Passage:
++++++++++

The ACA provided a way for people to obtain subsidies when purchasing individual health insurance if they met certain income criteria and weren’t eligible for Medicaid/Medicare. For people with group health insurance, the law would only permit them to apply for subsidies if their coverage was deemed “unaffordable” or if it didn’t meet minimum value. Both “affordability” and “minimum value” are defined by the government.
Unfortunately, the government’s guidance on how to apply the ACA rules negatively impacted families with group coverage, called “The Family Glitch.” It said that if the self-only coverage offered by an employer was “affordable” and didn’t exceed a certain percentage of the employee’s income (or other safe harbor measurement), neither the employee nor any dependents would be eligible for a subsidy.
The IRS provided new guidance on October 11, 2022, to fix the “Family Glitch” effective January 1, 2023. The new regulations state that a family’s entire income would be taken into consideration for the calculation of affordability for individual health insurance subsidies.
The new guidance also changes qualifying event rules to allow an employee to dis-enroll their covered family members throughout the year if they will be enrolling in individual coverage, as they may now be eligible for subsidies.
REMINDER: Individual Open Enrollment for January effective dates begins November 1, 2022, and ends December 15, 2023.
What Did NOT Change
For Applicable Large Employers (those averaging over 50 full-time equivalent employees), the new regulations do NOT change:
- How ACA reporting is done.
- How the Pay or Play Penalties are calculated
- How employers set up employee premiums. Employers will not receive penalties for dependents of employees who receive subsidies if their other coverage tiers are not affordable.
Small group employers do not have to meet the affordability thresholds required by the ACA nor are they subject to the ACA penalties (keep in mind that insurance companies often have rules around employee premiums). Generally, small groups are those with less than 50 employees. If you are part of an IRS Control Group, employees of all the entities determine whether you must comply or pay the penalties.
What is the Long-Term Impact?
Individual health coverage is very different than group health coverage. The network of health providers is often limited as are prescription drug formularies. However, if the subsidies pay a substantial amount of the cost, it may be a better alternative for spouses and dependent children than the employer-sponsored plan.
The downside is that losing healthy, younger members could potentially make the employer groups less healthy as those who remain on the plan may be family members needing full networks and expanded drug lists due to health conditions.

++++++++++

Data for review:
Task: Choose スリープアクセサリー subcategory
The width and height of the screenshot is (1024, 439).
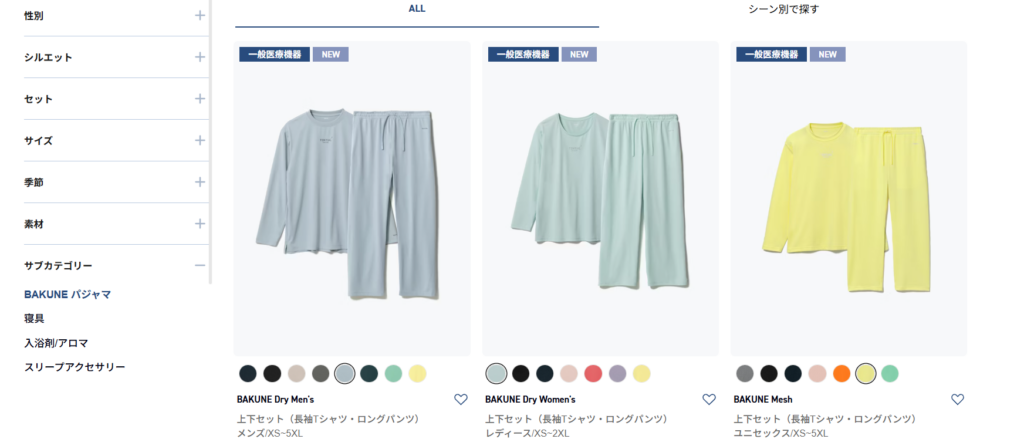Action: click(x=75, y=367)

++++++++++

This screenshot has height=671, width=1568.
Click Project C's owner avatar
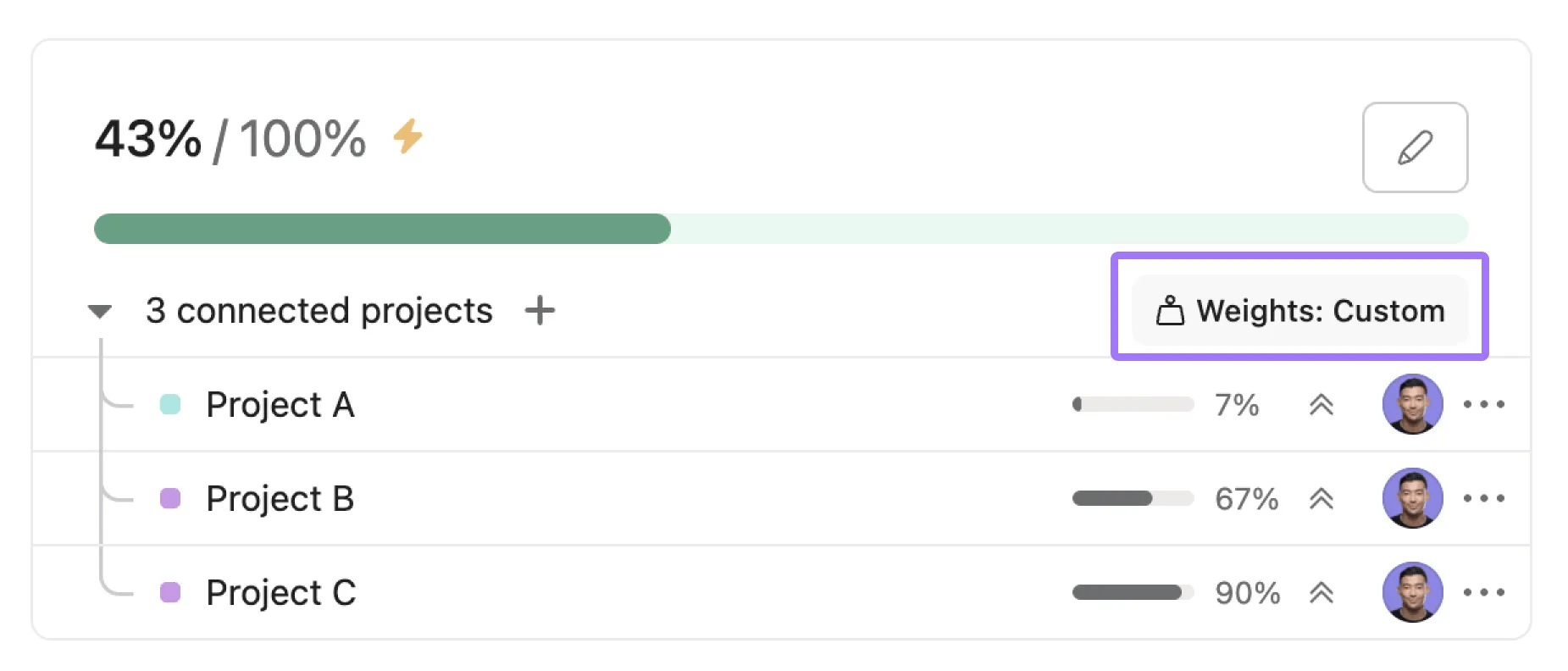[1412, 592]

++++++++++

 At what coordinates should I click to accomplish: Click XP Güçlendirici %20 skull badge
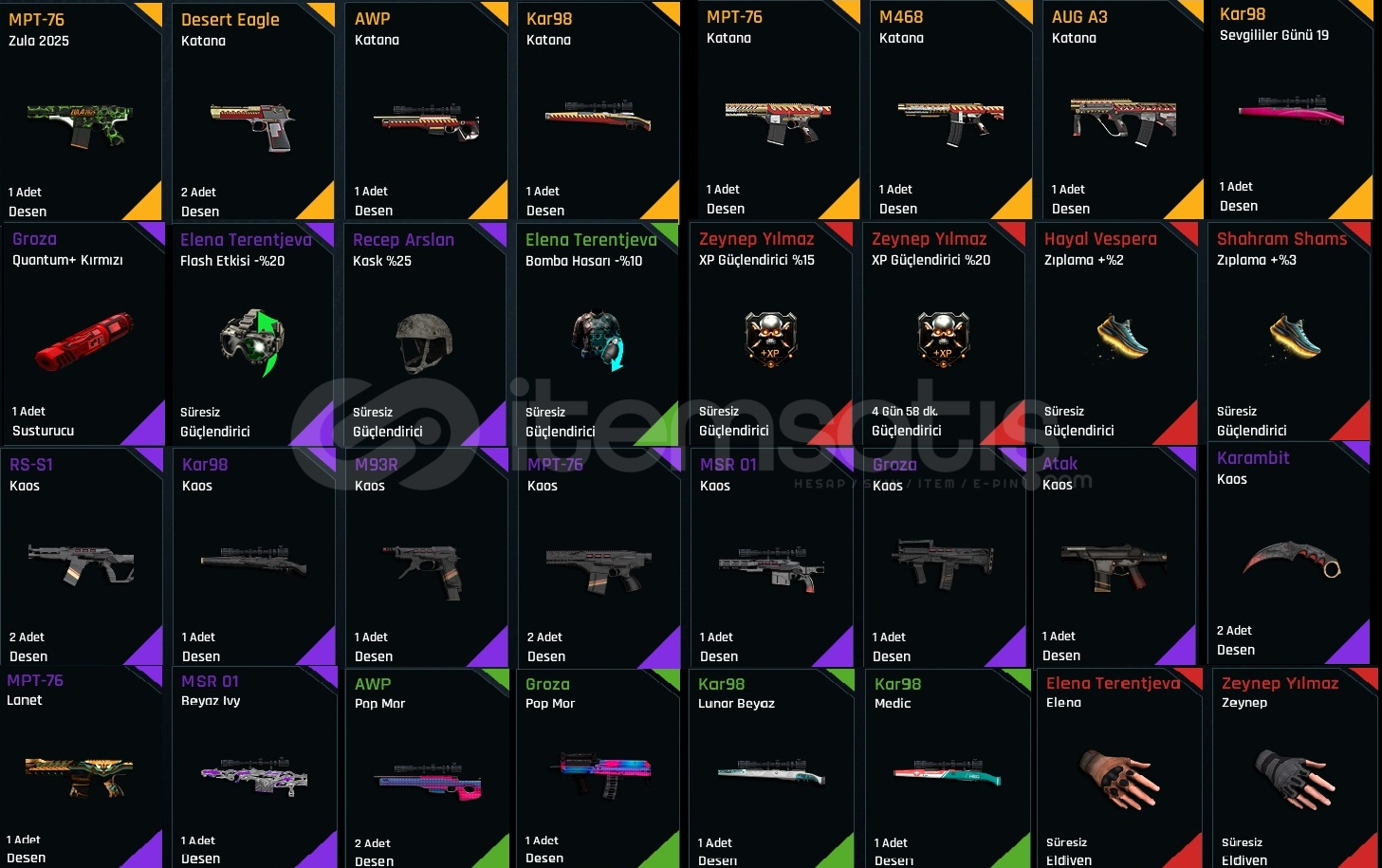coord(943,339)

++++++++++

How to complete this task:
Update the Family Glitch text, starting with "Unfortunately, the government’s" and going on through "for a subsidy.", so that "company" takes the place of "employer". The items come from a different source than the text.

Exercise response:
Unfortunately, the government’s guidance on how to apply the ACA rules negatively impacted families with group coverage, called “The Family Glitch.” It said that if the self-only coverage offered by an company was “affordable” and didn’t exceed a certain percentage of the employee’s income (or other safe harbor measurement), neither the employee nor any dependents would be eligible for a subsidy.